SS 2022
CU 13
Greetings. Last weekend we moved to a new SQL server, and last night didnt go so well. When I logged in this morning we had LOTS of blocking from spid -5. I can't find much info on this but did find this link that shares this detail:
In short, if you see a block on session id -5, don’t focus on the block – focus on the wait type that the session was encountering. In the example above fixing slow disk IO would help alleviate the performance problem. To be honest, I’m not wild that Microsoft introduced this – it is misleading and will have people chasing red herrings.
We did see some solid disk usage (wait types were disk related), but honestly I don't think thats the deal, and neither do our sysadmins.
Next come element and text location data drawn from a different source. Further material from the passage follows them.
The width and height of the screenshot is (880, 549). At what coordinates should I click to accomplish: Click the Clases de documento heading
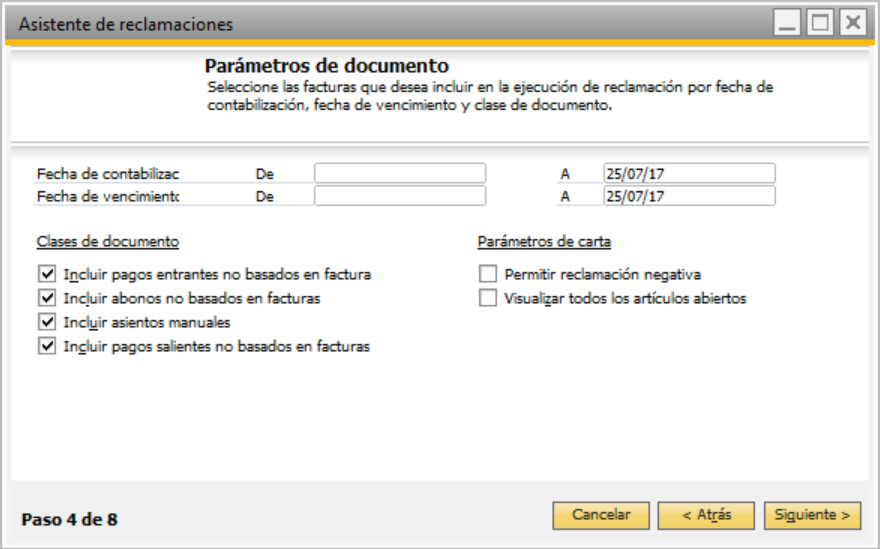(x=108, y=241)
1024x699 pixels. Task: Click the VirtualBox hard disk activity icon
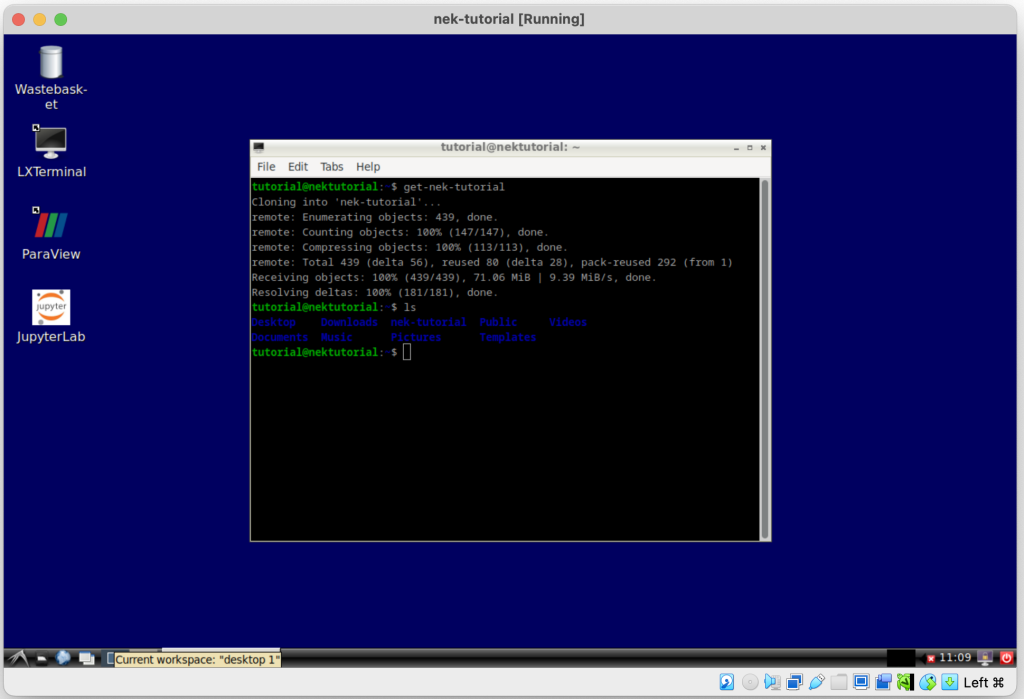(x=727, y=682)
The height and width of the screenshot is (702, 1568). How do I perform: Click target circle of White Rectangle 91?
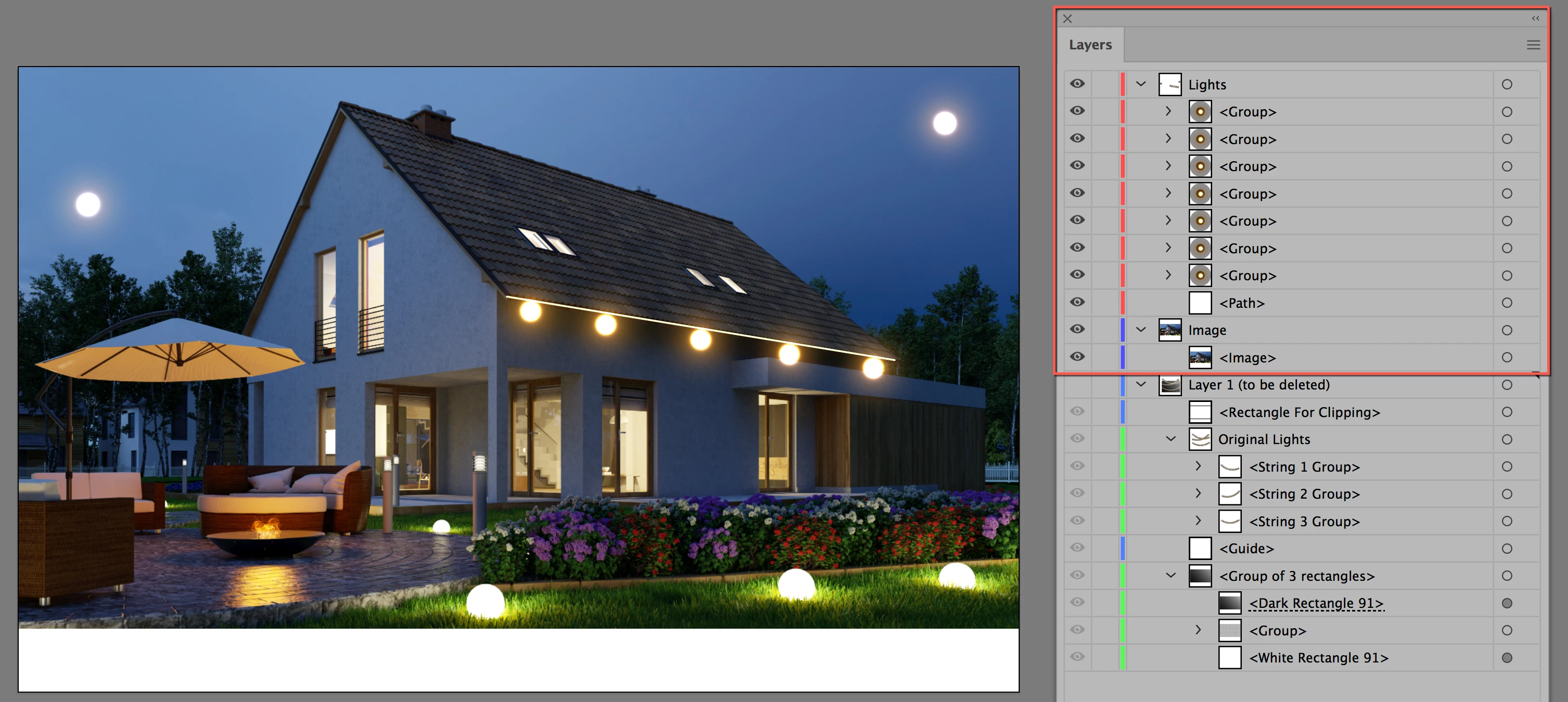pyautogui.click(x=1507, y=658)
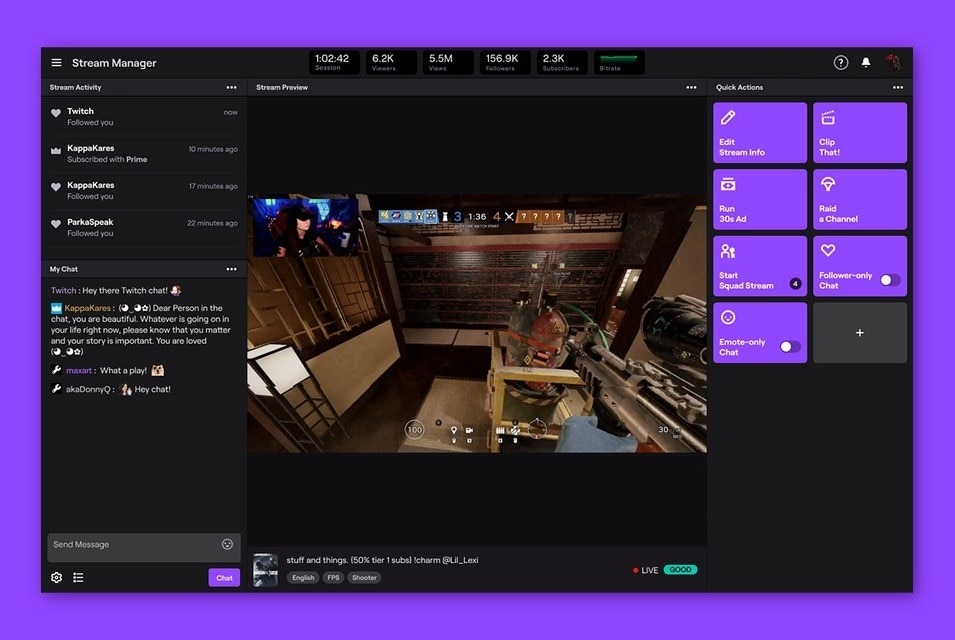Screen dimensions: 955x640
Task: Open My Chat panel options menu
Action: 231,269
Anyways, this blocking lasted for a few more hours. Of course it couldnt be killed as it wasnt really active, and we finally resorted to a reboot which fixed the issue. Unfortunately on my new server I do have a trace for any query taking >= 25 seconds, but it was configured incorrectly so I cannot see what queries kicked off right before these message started. I do know that the server didn't have enough RAM, but again am not inclined to look at the hardware at this point.
Here's some more info for your viewing pleasure, any ideas are appreciated;
--Im thinking symptom not cause. We got this for all 8 tempDB files:
SQL Server has encountered 1 occurrence(s) of I/O requests taking longer than 15 seconds to complete on file [P:\tempDB\tempdb_mssql_8.ndf] in database id 2. The OS file handle is 0x00000000000011BC. The offset of the latest long I/O is: 0x000000d419a000. The duration of the long I/O is: 26243 ms.
--LOTS of these, new to me:
Message
<frame id="00" address="0x7FF801D45B75" pdb="sqlmin.pdb" age="2" guid="FA28D090-6D0F-402A-B557-0C7B2D60C0EA" module="sqlmin" rva="0x1475B75" />
Message
A time-out occurred while waiting for buffer latch -- type 2, bp 000001DC1841F480, page 3:1022464, stat 0x10f, database id: 2, allocation unit Id: 6488064, task 0x000001C202FAA108 : 8, waittime 300 seconds, flags 0x3a, owning task 0x000001D51BFA1088. Not continuing to wait.
Message
Latch Owner (No frames may indicate task has exited.)
--this one does suggest RAM
Message
Error: 833, Severity: 10, State: 1. (Params:). The error is printed in terse mode because there was error during formatting. Tracing, ETW, notifications etc are skipped.